* **WORK INSTRUCTIONS**: Transcribe the data below exactly, beginning with the line that contains "Task: Open the Translations menu" and ending after the line that contains "point(406,138)".

========

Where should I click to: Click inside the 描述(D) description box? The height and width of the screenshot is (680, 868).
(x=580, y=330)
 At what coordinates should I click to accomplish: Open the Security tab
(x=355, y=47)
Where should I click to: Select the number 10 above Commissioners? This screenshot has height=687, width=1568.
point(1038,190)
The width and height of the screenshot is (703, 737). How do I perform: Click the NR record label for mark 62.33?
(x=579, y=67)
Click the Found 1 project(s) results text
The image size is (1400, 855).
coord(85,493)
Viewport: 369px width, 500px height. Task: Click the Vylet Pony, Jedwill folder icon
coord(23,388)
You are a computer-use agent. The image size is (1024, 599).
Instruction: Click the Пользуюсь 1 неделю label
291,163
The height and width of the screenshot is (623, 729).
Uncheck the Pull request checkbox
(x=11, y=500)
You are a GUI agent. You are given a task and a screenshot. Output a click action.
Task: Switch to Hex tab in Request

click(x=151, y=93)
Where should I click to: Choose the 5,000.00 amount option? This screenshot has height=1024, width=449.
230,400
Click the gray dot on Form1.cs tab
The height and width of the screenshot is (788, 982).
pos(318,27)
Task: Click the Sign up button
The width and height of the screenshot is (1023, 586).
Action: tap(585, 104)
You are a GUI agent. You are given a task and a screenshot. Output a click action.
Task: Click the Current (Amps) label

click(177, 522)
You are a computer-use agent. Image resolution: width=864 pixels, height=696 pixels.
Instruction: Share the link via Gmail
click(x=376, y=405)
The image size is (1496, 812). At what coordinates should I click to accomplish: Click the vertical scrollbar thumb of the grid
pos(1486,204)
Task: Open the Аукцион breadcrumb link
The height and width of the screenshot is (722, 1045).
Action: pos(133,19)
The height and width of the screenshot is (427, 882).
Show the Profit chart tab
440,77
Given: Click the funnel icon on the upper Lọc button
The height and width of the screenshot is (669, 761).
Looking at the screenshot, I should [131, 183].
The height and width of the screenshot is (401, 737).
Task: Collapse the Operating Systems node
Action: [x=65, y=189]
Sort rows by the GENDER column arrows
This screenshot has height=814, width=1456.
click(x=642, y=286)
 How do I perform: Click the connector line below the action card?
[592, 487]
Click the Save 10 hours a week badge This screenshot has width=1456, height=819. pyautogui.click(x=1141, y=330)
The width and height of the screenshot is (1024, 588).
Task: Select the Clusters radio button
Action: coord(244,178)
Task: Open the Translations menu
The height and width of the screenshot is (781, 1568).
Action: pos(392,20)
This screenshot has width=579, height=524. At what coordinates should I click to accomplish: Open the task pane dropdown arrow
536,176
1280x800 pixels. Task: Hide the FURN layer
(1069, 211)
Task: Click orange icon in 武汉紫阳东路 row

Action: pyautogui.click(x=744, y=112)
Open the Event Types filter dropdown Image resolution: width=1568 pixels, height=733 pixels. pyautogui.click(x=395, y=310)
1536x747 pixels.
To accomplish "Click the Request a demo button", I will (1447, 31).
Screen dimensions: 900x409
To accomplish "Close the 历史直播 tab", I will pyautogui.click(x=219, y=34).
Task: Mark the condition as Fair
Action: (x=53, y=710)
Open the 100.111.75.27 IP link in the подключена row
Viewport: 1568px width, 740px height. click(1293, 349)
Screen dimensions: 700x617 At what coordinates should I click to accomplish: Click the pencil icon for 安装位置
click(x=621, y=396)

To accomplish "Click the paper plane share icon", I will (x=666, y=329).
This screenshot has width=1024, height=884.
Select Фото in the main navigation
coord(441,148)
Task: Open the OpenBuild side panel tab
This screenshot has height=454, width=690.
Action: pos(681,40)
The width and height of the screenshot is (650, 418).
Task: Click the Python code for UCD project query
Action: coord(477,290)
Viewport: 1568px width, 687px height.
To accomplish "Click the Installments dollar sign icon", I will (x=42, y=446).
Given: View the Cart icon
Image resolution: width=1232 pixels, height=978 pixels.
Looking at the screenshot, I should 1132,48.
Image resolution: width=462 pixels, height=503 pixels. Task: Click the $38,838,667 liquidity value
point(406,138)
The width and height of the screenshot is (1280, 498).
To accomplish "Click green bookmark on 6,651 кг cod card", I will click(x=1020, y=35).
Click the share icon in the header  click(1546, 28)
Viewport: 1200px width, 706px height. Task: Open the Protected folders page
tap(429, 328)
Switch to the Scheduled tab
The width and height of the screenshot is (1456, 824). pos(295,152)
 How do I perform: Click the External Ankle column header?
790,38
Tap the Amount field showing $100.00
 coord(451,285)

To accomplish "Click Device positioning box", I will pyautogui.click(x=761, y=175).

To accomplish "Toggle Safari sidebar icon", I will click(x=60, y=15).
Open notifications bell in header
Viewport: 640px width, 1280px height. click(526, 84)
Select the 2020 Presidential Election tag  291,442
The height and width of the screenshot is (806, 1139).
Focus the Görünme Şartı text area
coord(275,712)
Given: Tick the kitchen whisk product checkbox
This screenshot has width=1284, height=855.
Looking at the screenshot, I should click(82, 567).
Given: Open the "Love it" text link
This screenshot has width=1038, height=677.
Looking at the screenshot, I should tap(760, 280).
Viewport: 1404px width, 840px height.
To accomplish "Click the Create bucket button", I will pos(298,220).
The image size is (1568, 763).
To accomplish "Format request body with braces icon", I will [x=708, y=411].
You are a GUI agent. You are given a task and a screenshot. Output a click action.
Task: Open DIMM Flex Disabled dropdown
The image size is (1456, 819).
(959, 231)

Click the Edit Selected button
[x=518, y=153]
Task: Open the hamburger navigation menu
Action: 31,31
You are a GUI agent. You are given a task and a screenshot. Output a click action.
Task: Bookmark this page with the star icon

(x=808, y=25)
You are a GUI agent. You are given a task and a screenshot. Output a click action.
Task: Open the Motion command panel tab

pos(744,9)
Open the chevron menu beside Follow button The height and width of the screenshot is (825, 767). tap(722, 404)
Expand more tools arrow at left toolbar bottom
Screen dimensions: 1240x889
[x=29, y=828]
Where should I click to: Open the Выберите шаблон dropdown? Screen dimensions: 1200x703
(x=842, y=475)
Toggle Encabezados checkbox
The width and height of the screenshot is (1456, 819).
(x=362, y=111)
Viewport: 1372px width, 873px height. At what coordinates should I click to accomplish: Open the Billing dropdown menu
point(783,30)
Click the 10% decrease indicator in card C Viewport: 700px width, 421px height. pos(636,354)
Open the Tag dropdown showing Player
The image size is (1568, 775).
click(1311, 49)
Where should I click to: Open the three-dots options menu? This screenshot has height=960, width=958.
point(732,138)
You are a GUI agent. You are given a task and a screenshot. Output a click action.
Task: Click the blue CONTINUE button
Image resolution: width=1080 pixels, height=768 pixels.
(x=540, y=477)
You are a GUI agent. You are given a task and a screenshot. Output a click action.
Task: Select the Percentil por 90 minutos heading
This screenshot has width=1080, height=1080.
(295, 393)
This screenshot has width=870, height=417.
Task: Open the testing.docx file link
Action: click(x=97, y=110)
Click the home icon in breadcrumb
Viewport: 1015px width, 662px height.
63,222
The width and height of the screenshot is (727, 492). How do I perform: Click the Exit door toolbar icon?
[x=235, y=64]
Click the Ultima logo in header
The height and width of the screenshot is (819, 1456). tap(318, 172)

========

* **SOLUTION**:
Task: Open the Translations menu
The height and width of the screenshot is (781, 1568).
Action: pos(392,20)
This screenshot has width=579, height=524. At what coordinates should I click to accomplish: Open the task pane dropdown arrow
536,176
1280x800 pixels. Task: Hide the FURN layer
(1069, 211)
Task: Click orange icon in 武汉紫阳东路 row

Action: pyautogui.click(x=744, y=112)
Open the Event Types filter dropdown Image resolution: width=1568 pixels, height=733 pixels. pyautogui.click(x=395, y=310)
1536x747 pixels.
To accomplish "Click the Request a demo button", I will (1447, 31).
Screen dimensions: 900x409
To accomplish "Close the 历史直播 tab", I will pyautogui.click(x=219, y=34).
Task: Mark the condition as Fair
Action: (x=53, y=710)
Open the 100.111.75.27 IP link in the подключена row
Viewport: 1568px width, 740px height. click(1293, 349)
Screen dimensions: 700x617 At what coordinates should I click to accomplish: Click the pencil icon for 安装位置
click(x=621, y=396)

To accomplish "Click the paper plane share icon", I will (x=666, y=329).
This screenshot has width=1024, height=884.
Select Фото in the main navigation
coord(441,148)
Task: Open the OpenBuild side panel tab
This screenshot has height=454, width=690.
Action: pos(681,40)
The width and height of the screenshot is (650, 418).
Task: Click the Python code for UCD project query
Action: coord(477,290)
Viewport: 1568px width, 687px height.
To accomplish "Click the Installments dollar sign icon", I will (x=42, y=446).
Given: View the Cart icon
Image resolution: width=1232 pixels, height=978 pixels.
Looking at the screenshot, I should 1132,48.
Image resolution: width=462 pixels, height=503 pixels. Task: Click the $38,838,667 liquidity value
point(406,138)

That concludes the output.